АНХЕЛИКА: Двадцать минут?..
КИХОН: Вот сколько я пробыл с ним, пробыл с ним один, после того, как он застрелился. Двадцать минут рядом с ним, чтобы он не оставался в одиночестве, просто горевал о нем. Может, время от времени, когда на острове Доусон бывало тяжко, и потом, когда многие левые оскорбляли меня, я и сетовал на свою неудачливость – что оказался рядом с той комнатой, когда он нажал на спуск, но тогда мне не дарованы были бы те двадцать минут, так что как я могу жаловаться на судьбу?

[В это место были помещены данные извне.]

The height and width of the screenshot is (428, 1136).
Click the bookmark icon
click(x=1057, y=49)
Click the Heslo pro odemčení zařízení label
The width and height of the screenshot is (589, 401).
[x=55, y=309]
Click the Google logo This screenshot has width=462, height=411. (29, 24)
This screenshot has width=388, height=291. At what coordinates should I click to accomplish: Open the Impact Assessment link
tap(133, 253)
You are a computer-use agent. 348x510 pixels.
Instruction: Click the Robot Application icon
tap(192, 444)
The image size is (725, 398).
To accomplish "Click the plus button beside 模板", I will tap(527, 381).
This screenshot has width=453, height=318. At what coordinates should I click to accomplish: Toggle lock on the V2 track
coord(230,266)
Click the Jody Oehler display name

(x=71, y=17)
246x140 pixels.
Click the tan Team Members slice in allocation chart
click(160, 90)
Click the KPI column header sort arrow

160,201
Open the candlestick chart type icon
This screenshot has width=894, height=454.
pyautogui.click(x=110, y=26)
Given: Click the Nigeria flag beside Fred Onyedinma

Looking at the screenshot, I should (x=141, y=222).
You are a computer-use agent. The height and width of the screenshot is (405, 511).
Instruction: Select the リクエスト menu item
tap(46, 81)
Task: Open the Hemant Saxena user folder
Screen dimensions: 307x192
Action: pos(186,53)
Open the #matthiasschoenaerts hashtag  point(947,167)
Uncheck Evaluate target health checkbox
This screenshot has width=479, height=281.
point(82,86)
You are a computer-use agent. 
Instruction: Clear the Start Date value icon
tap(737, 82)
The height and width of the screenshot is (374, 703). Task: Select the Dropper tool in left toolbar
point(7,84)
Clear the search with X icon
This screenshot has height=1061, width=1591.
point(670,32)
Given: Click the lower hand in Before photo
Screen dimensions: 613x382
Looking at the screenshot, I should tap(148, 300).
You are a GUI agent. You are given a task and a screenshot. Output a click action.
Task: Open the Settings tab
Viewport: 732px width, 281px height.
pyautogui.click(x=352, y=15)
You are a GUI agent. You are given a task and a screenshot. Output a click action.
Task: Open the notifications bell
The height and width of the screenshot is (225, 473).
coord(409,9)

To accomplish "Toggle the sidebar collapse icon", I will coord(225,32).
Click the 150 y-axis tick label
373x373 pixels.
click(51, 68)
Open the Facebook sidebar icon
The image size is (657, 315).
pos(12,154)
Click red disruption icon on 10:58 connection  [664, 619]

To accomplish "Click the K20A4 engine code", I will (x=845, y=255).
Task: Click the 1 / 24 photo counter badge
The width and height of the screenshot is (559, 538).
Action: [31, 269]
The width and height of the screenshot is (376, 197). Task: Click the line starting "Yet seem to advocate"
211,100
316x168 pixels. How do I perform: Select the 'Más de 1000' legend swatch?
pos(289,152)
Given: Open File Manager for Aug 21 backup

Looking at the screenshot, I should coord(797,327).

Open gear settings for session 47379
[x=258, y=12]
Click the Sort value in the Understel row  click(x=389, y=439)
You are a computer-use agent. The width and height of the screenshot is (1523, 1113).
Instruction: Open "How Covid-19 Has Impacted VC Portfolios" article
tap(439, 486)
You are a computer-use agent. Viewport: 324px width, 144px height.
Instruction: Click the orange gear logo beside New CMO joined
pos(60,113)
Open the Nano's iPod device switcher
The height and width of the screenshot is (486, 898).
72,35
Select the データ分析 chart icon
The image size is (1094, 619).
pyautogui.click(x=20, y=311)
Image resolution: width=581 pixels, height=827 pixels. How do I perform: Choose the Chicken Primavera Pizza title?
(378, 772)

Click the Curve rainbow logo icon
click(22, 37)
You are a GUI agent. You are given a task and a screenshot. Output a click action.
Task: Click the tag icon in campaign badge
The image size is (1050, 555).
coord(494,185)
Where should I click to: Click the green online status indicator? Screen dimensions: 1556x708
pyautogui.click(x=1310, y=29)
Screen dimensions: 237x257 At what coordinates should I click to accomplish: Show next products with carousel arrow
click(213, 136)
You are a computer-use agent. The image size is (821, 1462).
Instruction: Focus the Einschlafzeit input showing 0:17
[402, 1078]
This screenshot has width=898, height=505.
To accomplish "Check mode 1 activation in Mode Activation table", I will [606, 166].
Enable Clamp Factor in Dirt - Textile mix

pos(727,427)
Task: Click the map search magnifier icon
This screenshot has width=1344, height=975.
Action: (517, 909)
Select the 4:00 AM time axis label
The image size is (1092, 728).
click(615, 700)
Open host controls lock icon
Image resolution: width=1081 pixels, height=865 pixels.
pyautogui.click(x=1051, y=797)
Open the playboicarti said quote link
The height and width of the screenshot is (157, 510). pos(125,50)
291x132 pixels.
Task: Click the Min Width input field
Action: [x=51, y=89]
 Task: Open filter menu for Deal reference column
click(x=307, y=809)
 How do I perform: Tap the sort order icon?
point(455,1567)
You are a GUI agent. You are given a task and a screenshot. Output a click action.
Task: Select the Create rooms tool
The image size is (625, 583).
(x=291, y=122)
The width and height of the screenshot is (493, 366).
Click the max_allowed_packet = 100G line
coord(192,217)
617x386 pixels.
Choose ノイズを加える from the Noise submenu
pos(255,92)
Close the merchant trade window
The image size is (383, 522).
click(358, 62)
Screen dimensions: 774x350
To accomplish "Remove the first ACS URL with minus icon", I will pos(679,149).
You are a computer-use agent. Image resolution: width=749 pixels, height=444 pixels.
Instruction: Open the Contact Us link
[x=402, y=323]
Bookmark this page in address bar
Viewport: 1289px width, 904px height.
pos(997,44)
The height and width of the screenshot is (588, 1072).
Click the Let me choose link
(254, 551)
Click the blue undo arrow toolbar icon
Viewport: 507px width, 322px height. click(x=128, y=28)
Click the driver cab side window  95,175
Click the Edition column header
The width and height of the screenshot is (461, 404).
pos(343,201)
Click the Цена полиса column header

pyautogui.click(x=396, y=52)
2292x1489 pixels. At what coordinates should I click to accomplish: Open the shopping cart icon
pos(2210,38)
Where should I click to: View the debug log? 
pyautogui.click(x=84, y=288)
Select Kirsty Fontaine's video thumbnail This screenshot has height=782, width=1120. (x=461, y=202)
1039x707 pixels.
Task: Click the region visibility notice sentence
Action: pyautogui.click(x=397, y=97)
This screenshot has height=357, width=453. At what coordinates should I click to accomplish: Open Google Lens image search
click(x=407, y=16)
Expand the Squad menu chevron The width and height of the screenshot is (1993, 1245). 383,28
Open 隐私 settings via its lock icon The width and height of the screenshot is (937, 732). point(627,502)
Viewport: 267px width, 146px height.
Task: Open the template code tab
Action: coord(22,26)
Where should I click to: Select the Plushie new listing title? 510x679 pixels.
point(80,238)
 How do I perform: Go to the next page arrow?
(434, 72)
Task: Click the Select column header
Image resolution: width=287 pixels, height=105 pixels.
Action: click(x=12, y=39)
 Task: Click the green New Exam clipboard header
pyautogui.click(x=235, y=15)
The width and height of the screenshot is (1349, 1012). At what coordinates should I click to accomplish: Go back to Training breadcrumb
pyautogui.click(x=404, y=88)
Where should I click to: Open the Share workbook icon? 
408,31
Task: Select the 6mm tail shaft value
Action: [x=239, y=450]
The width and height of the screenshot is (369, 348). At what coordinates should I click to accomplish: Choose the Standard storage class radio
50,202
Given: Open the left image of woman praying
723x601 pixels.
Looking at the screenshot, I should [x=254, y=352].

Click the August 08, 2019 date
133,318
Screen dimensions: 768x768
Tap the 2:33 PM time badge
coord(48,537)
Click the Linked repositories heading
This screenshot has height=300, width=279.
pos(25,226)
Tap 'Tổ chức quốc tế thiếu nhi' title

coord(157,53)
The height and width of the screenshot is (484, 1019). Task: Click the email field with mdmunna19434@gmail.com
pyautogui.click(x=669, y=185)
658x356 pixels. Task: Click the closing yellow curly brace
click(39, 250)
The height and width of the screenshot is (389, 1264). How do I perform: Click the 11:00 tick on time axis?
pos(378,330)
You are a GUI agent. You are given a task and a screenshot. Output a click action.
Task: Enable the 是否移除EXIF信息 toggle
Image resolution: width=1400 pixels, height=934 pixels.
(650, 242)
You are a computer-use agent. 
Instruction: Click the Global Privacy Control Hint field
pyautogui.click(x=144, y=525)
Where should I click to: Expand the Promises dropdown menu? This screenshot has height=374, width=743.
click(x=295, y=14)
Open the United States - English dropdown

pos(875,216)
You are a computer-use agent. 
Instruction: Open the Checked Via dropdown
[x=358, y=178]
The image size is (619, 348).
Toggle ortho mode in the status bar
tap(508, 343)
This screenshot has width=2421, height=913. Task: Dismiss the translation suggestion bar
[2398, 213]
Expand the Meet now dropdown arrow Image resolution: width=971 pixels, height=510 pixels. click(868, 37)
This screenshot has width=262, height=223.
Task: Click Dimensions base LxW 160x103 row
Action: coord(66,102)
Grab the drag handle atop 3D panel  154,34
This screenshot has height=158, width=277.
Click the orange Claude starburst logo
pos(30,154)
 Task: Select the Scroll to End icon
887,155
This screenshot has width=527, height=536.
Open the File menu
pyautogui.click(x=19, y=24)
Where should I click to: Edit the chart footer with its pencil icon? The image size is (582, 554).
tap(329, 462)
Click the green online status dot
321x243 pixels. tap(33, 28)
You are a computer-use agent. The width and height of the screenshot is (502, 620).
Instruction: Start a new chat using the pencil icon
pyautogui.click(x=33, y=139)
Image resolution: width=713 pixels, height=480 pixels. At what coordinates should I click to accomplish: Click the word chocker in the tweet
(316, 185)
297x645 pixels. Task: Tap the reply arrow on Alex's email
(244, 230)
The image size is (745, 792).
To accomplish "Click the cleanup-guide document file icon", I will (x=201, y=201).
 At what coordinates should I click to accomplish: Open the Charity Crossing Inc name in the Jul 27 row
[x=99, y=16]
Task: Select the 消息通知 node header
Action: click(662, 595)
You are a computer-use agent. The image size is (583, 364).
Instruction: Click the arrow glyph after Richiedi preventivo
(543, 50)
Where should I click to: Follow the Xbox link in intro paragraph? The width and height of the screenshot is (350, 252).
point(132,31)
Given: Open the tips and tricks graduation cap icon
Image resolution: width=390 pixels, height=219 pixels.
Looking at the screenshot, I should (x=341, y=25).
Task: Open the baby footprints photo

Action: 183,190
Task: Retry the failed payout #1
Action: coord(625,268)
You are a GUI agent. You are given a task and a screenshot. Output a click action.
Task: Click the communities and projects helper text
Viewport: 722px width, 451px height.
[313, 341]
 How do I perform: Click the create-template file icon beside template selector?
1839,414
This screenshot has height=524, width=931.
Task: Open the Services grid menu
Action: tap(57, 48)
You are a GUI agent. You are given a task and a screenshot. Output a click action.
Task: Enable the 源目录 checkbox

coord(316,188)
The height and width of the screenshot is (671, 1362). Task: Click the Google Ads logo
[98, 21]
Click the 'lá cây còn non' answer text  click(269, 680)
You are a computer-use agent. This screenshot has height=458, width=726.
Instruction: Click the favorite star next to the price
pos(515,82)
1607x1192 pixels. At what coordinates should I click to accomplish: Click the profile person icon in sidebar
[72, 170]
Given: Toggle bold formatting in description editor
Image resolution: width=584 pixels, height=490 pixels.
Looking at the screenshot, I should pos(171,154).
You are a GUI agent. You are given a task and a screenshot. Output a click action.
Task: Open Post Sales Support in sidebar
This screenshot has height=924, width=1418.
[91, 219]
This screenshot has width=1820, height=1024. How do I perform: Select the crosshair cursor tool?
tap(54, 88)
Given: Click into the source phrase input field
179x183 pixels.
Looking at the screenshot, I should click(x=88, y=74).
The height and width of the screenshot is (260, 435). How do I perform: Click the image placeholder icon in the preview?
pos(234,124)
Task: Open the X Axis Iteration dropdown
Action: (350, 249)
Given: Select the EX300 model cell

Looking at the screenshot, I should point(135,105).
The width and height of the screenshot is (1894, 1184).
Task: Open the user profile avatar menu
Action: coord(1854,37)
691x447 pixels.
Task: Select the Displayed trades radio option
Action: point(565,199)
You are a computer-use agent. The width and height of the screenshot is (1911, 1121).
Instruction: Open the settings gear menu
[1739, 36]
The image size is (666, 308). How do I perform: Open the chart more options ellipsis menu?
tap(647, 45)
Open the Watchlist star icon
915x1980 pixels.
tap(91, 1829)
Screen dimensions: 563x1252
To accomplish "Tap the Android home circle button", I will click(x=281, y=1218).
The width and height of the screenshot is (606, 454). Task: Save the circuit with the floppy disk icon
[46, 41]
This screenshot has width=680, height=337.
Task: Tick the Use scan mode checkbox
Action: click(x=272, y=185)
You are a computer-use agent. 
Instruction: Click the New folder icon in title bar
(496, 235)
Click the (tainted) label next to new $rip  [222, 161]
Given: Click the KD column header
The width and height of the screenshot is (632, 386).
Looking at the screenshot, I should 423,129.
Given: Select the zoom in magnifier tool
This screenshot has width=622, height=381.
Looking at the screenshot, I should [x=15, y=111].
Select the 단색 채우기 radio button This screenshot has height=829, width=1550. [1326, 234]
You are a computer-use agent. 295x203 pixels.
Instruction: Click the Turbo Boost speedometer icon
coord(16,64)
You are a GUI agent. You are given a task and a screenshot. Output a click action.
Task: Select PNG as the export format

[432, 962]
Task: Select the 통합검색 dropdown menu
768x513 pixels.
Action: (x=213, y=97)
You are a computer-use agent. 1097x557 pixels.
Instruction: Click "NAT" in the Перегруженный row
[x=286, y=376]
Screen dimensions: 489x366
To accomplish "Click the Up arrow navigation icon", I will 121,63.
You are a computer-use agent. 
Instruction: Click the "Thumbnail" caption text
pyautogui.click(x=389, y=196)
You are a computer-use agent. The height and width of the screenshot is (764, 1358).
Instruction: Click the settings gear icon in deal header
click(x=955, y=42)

АРИЭЛЬ: Мне нравится то, как вы нам об этом рассказываете, Пачи: именно так и работает память, зигзагами, а не в прямой последовательности – но, может, мы выстроим факты и хронологию в правильной последовательности, подводя нас к тому моменту, как вы окажетесь у той двери. Давайте вернемся к десяти сорока пяти. Вы решаете остаться. Что дальше?
КИХОН: Большую часть времени провожу в нашем маленьком лазарете, готовлюсь к бою, гадаю, что будет. Самолеты еще не обрушили на нас свою ярость. Хирон то поднимается наверх, то спускается к нам, вводит нас в курс дела. Новости становятся все хуже. Что еще? А, я сходил на кухню, сделал себе бутерброд и выпил кофе, что оказалось очень разумным, потому что мне не перепало ни крошки в следующие тридцать шесть, а может, и сорок восемь, часов. Пленнику трудно следить за временем. На той кухне было странно, потому что кто-то… не повара, почти весь персонал уже ушел… короче, кто-то бросил то ли десять, то ли двенадцать кур в огромный котел и варил их, словно это был совершенно обычный день. Но обратно я шел через Патио инвиерно, где несколько человек жгли на костре бумаги: они велели мне сжечь мои документы, любые улики, так приказал Альенде. Он и правда был как генерал, командующий армией. Я ответил, что у меня нет ничего уличающего, а кто-то… один из телохранителей, я не знал их настоящих имен, у них всех были псевдонимы, кажется, это был Матиас… он сказал мне, что если при мне есть записная книжка, то ее надо сжечь, чтобы к военным не попали телефоны и адреса. Я не задумывался о том, что будет, когда мы проиграем. Тут до меня вроде как дошло, и я в ужасе проковылял в лазарет, собрал все наши записные книжки, все до единой, и вернулся, чтобы бросить их в огонь. И это было больнее, чем если бы я лишился руки или ноги: смотреть, как страницы, которые я годами наполнял моими друзьями, родными и контактами, превращаются в пепел, моя жизнь сгорает в огне, становясь частицей пелены из дыма и пыли от постоянного обстрела. Но глупо было тревожиться об этом, когда началась бомбежка – не только мое прошлое горело. Пылал президентский дворец, а за его стенами – та страна, которую мы все знали. А когда Альенде так и не сложил полномочия, огонь открыли танки, и войска пошли в наступление, и тогда мы… я говорю «мы», но это был Альенде и еще человек двадцать или тридцать… они начали по-настоящему сопротивляться. Что я помню лучше всего – это контраст.
АНХЕЛИКА: Какой контраст?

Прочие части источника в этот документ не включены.